Mi vida como teleoperadora precaria
a los 54 años
Día tras día nos hacen sentir que somos trabajadoras descartables, no les importa nuestra salud ni nuestra vida. Soy una trabajadora precaria en una empresa multinacional.
Mi día comienza muy temprano, a las 5:45 suena el despertador y hay que levantarse. Tomando el metro con dos combinaciones y un bus tengo por lo menos una hora de viaje hasta el trabajo.
La jornada laboral empieza cuando llego al puesto y tengo que buscar los cascos, una herramienta laboral fundamental, pero que en general no alcanzan para todos los puestos. Así que muchas veces tenemos que coger los cascos del puesto de algún compañero que aún no ha entrado a trabajar.
Los sitios de trabajo no son fijos (¡nada es fijo en este trabajo, ni siquiera el trabajo mismo!) así que cuando llegas tienes que buscar un lugar donde sentarte, perdiendo tiempo y bajando en la productividad que te exige la empresa (que tanto se encargan de recordarte a diario). Esto nos obliga a llegar por lo menos quince minutos antes cada día, para poder empezar a tu hora con sitio y cascos. Nadie nos paga por esos minutos extra.
Después ya me logo, es decir, marco mi código personal en el teléfono para que quede registrado que he llegado. Y entonces empieza la montaña rusa. Una vez que introduces el código empieza la lluvia de llamadas, imparable.

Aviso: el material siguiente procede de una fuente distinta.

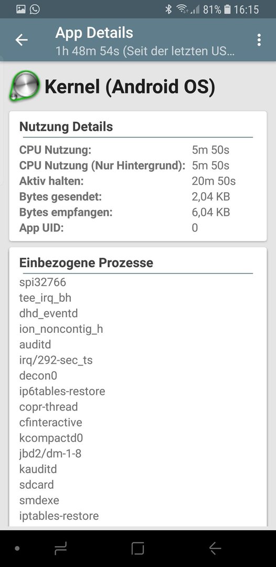Tap the Android back navigation button

pos(215,549)
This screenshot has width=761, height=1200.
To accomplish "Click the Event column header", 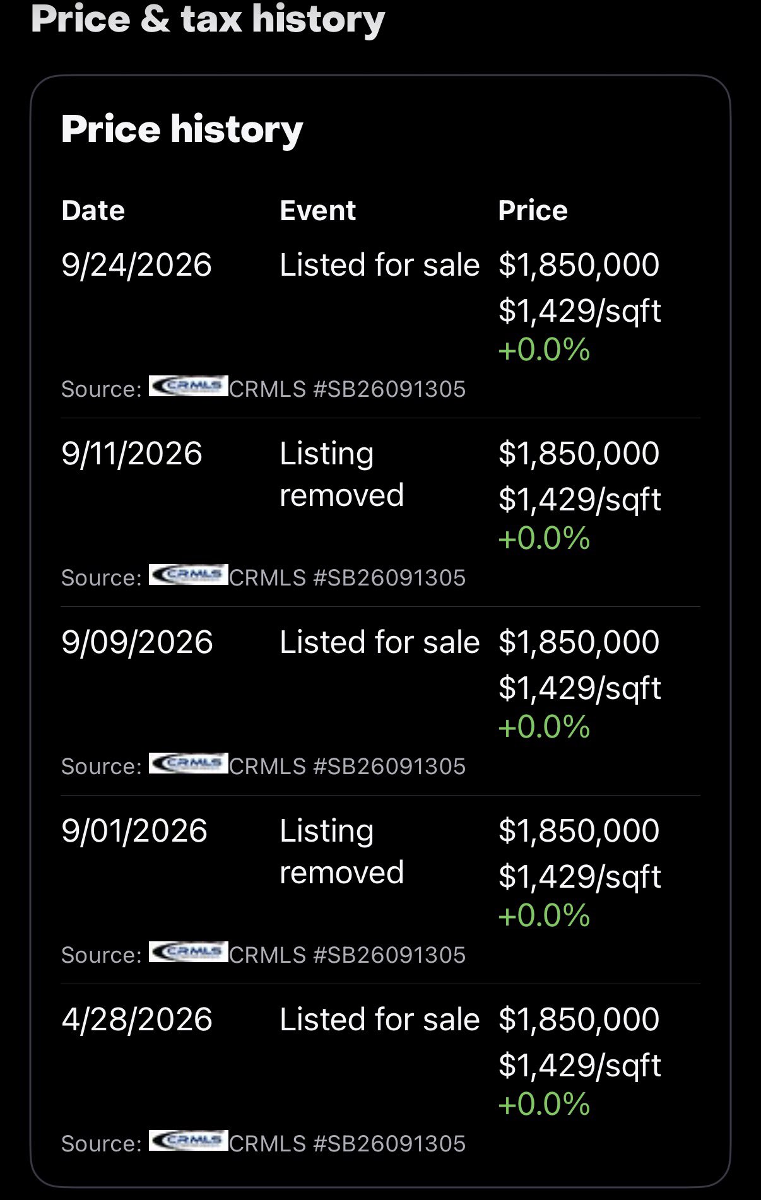I will coord(318,211).
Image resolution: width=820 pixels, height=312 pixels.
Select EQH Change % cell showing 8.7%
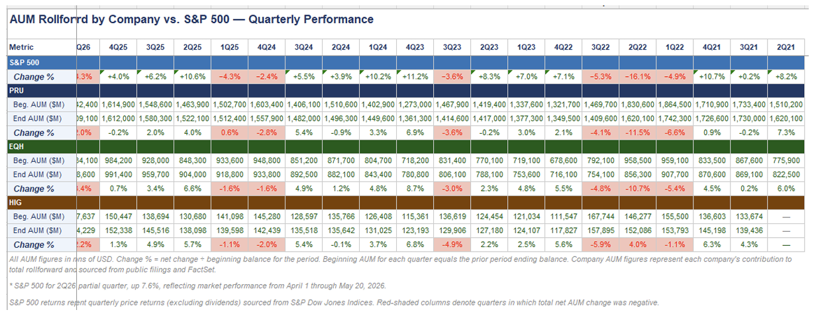(415, 189)
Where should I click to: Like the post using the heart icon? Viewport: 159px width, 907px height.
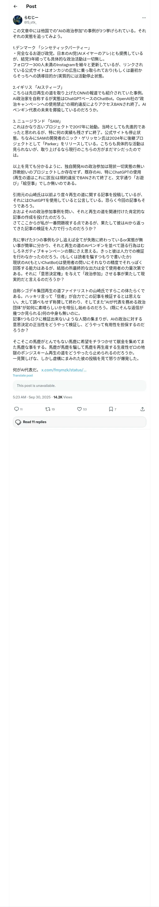coord(79,409)
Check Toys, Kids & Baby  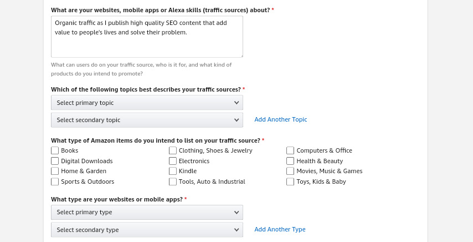click(x=290, y=182)
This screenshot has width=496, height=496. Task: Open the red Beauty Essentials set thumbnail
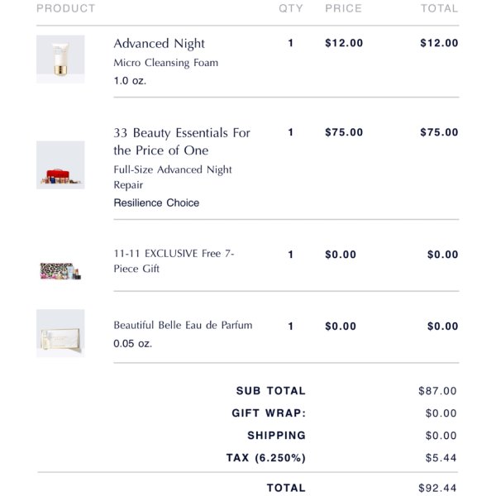[60, 165]
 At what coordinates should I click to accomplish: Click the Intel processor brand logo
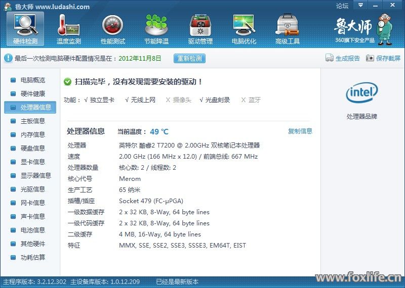point(361,93)
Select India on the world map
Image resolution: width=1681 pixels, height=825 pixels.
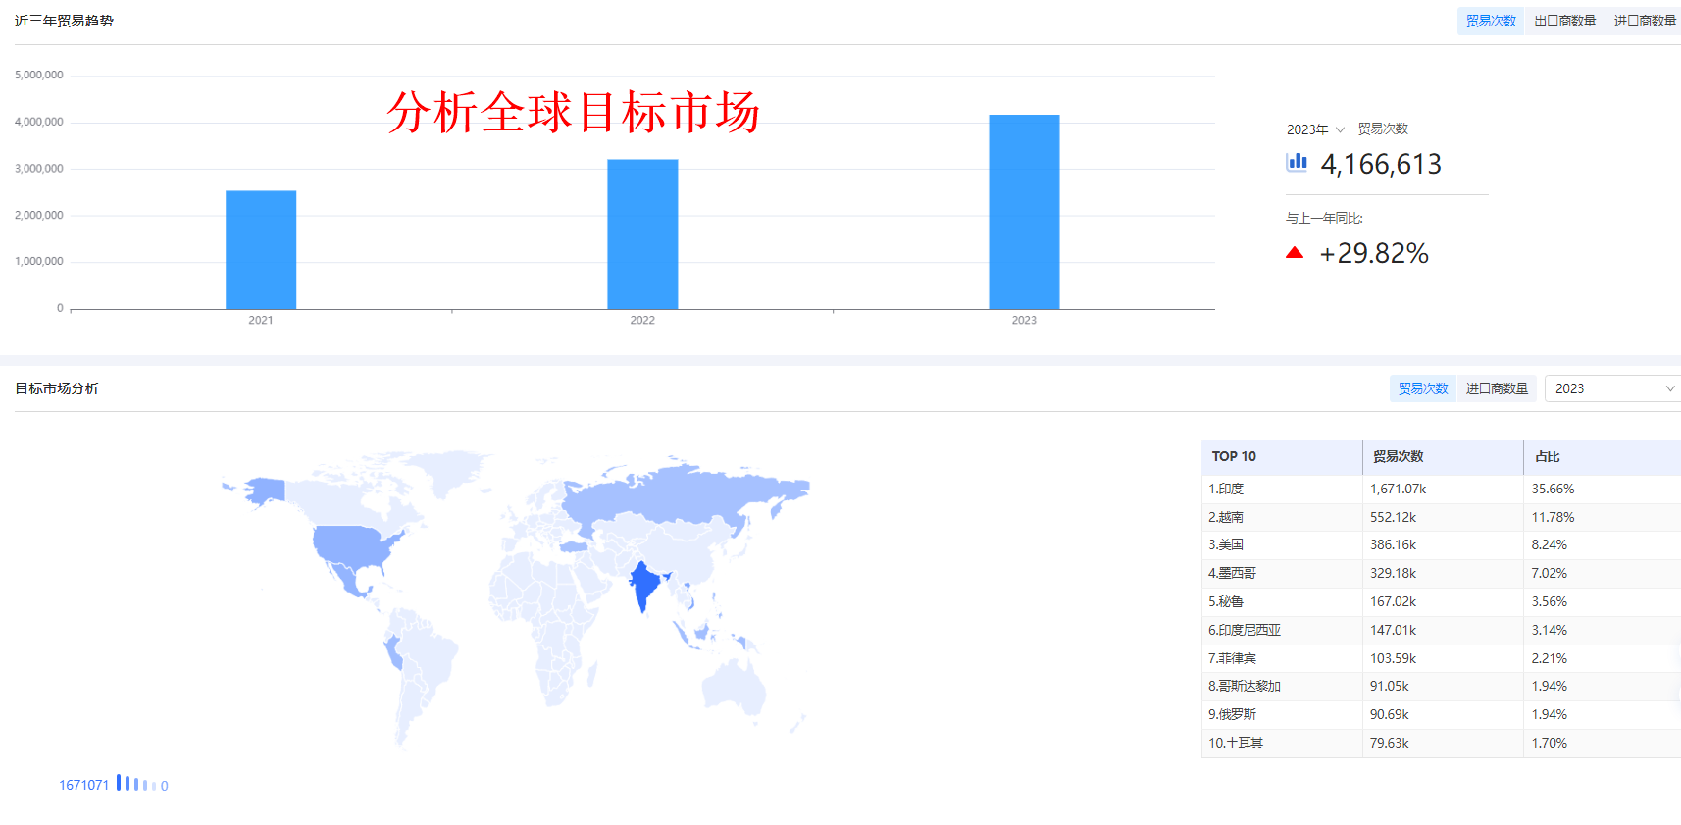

Me piden rapidez y que acorte el tiempo de cada llamada. Pero también me exigen ‘excelencia telefónica’. Mientras busco los datos del cliente en el ordenador tengo que escuchar el motivo de la llamada (en mi caso, incidencias de servicio). Todo debe hacerse en el menor tiempo posible, recibiendo las quejas del cliente, contestando con evasivas. El estrés aumenta cuando los programas se caen o se quedan bloqueados, lo que te obliga a estar excusándote a cada minuto. Hay clientes que me hablan con simpatía, pero otros me culpan de la mala gestión de la empresa, porque las teleoperadoras somos quienes siempre recibimos las quejas, algo que sube aún más el estrés diario.
Por otro lado, están los mandos (coordinadores, supervisores y gerentes), un mundo propio. Dependiendo de la campaña, hay coordinadores que dejan de ser los compañeros que trabajaban ayer contigo y desde su categoría de coordinador se creen superiores a ti. He llegado a padecer situaciones tan violentas como que un supervisor te regañe por el solo hecho de levantarte a preguntar algo, por estar comentando algo con el compañero del puesto de al lado, o tener que pedir permiso para ir al baño como si fuéramos críos.
A mis cincuenta y cuatro años (y soportando este trabajo hace doce años) he aprendido que esto mejor te lo tomas a risa o terminas todos los días con una ansiedad enorme.
¿Estas empresas no saben que somos personas y no robots? ¿Que tenemos necesidades, que vamos al baño, comemos y nos equivocamos?
Para las empresas de telemarketing no somos más que mano de obra muy barata, números que tienen por millones. No importan nada nuestras necesidades o nuestra salud. Y si te quejas por ello, no tardan ni un día en decidir que te vas a la calle porque saben que detrás de ti vendrán muchos otros a cubrir ese puesto de trabajo.
Tengo 54 años, soy trabajadora precaria. Mi trabajo para una empresa multinacional significa que un día me envían a una campaña con una empresa telefónica y al mes siguiente puedo estar en una empresa de servicios atendiendo incidencias. No tengo estabilidad alguna y cada día me hacen saber que ese puede ser el último día.
Pretenden controlarnos todo el tiempo, tenernos siempre al borde. He visto compañeras irse llorando a casa, colapsar por ansiedad o estrés. Compañeras despedidas después de haber tomado una licencia por enfermedad.
En esta columna, nuestra ‘Tribuna femenina’ queremos contar nuestra realidad como trabajadoras precarias, invitar a otras compañeras teleoperadoras, trabajadoras de limpieza y muchas otras a sumar sus voces. La precariedad tiene rostro de mujer, pero la lucha también.